**Activity**: Please return only the lines from the one showing "Given: Open the main menu hamburger icon" to the end of the entries, keeping both ends and dropping every picture.

***** Records provided *****

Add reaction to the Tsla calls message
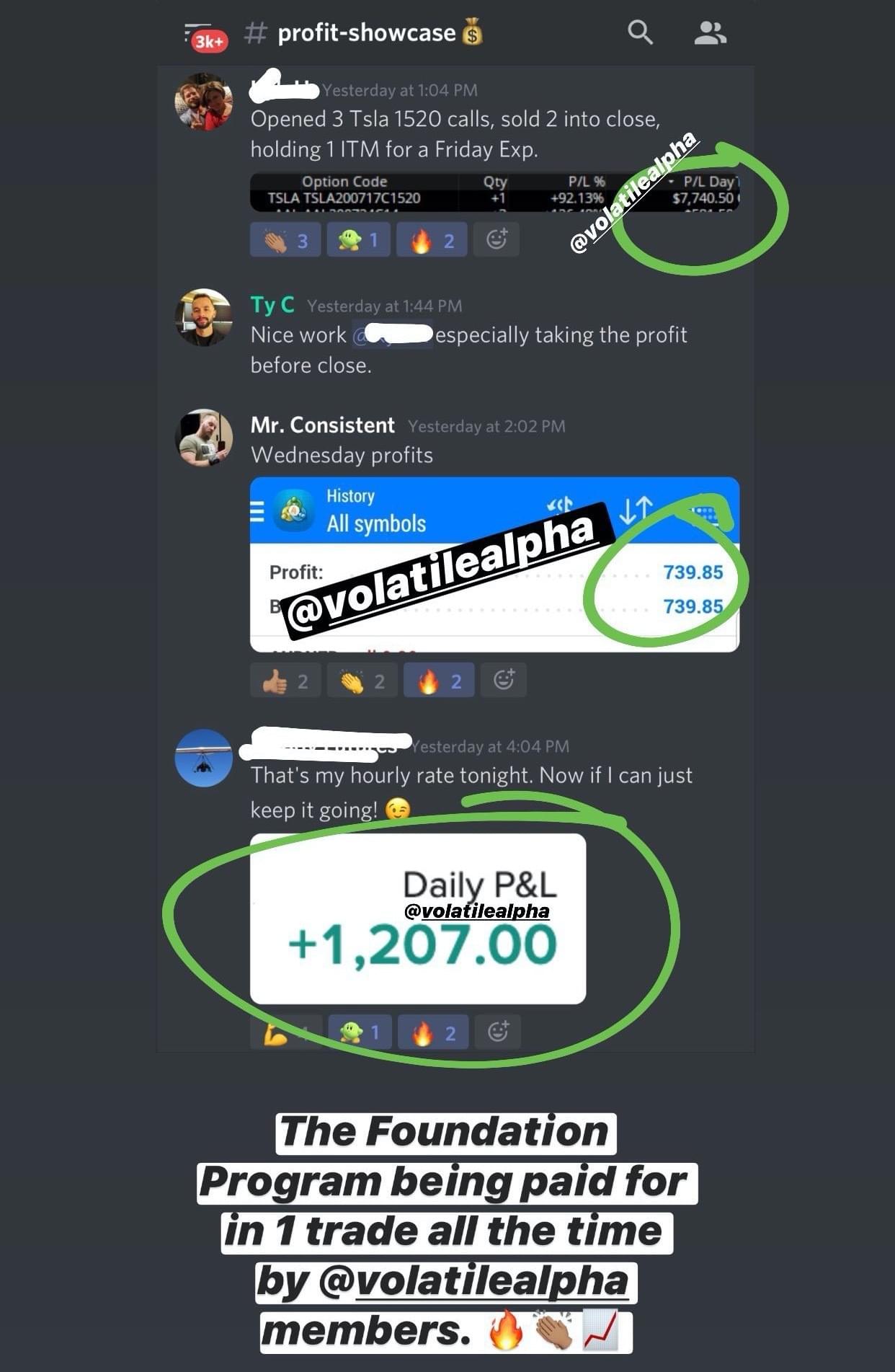 [x=496, y=239]
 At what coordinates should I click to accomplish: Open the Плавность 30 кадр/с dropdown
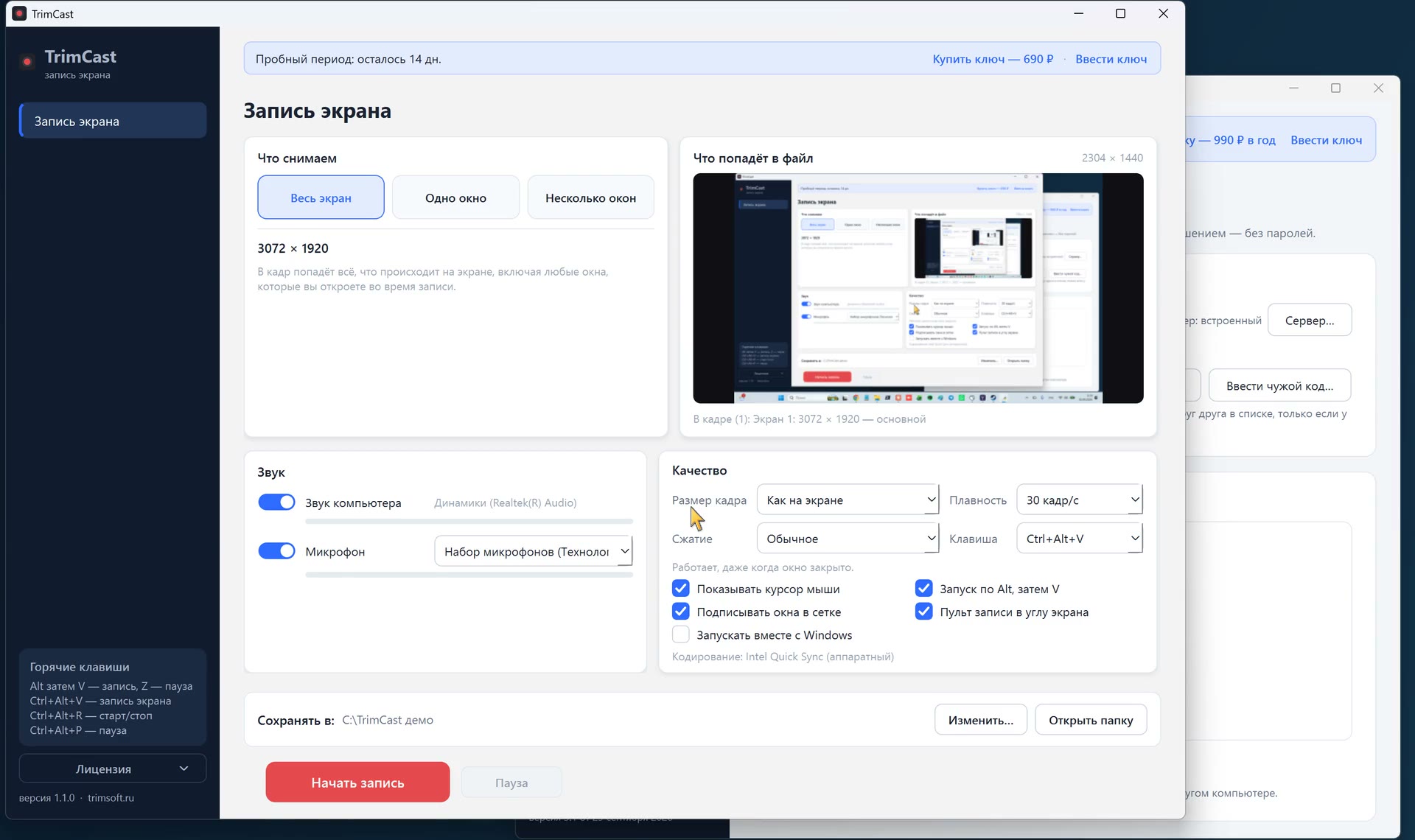tap(1079, 500)
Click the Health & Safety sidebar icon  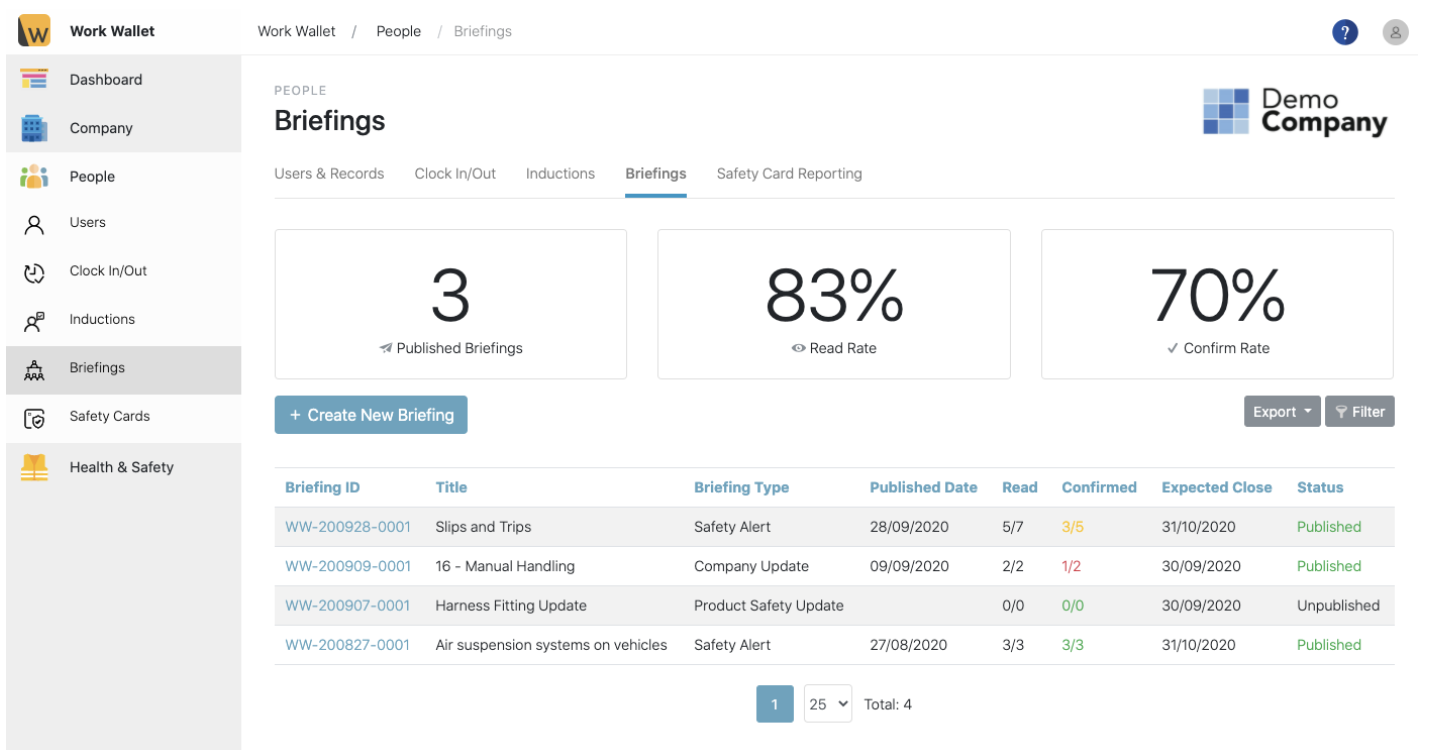click(x=34, y=466)
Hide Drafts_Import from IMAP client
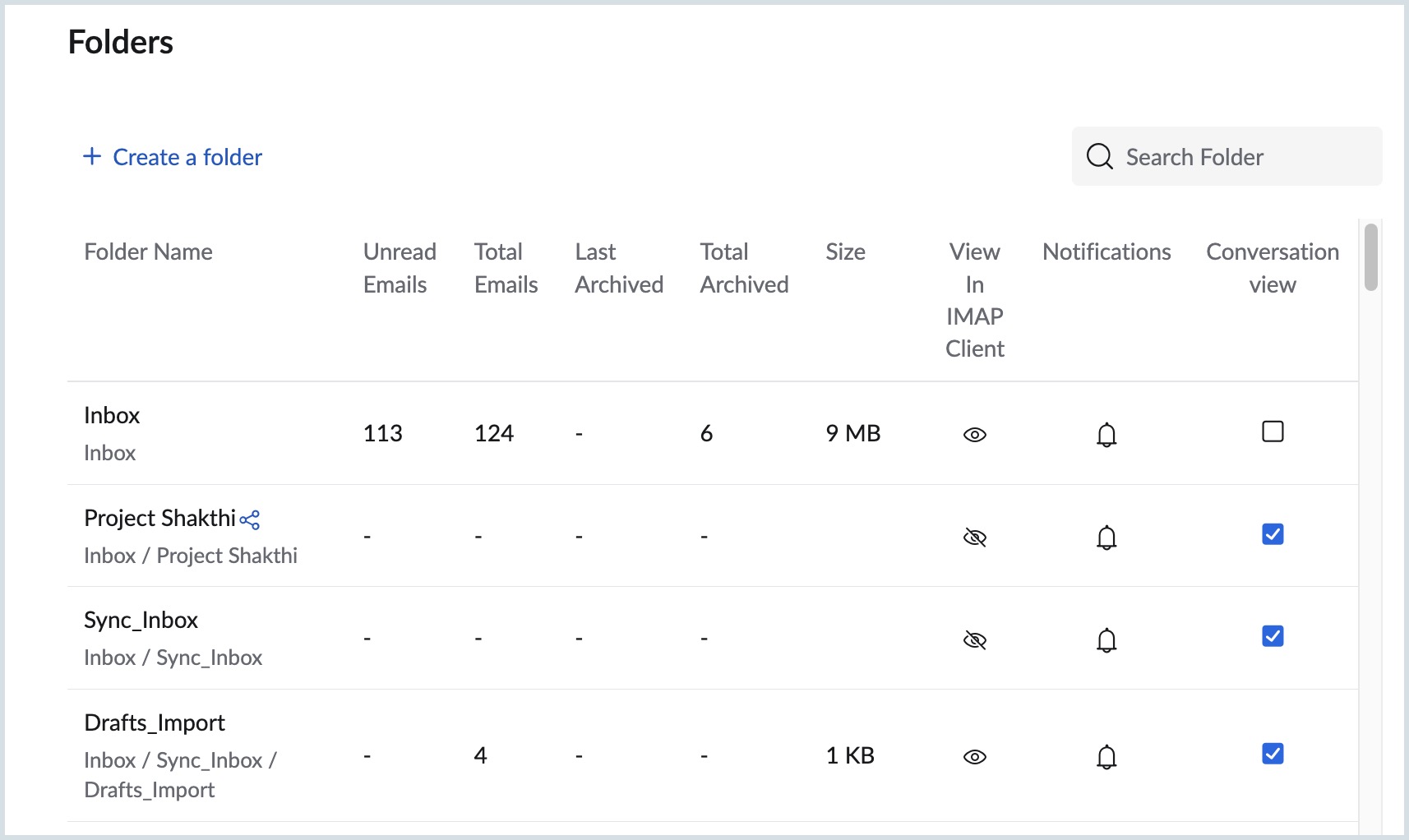The width and height of the screenshot is (1409, 840). click(974, 757)
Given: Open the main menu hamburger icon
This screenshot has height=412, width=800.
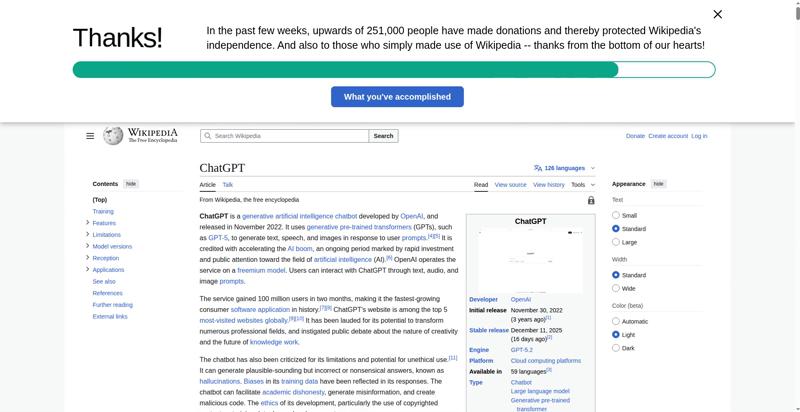Looking at the screenshot, I should (x=90, y=136).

*****

**Result below**:
Given: Open the main menu hamburger icon
This screenshot has height=412, width=800.
Looking at the screenshot, I should (x=90, y=136).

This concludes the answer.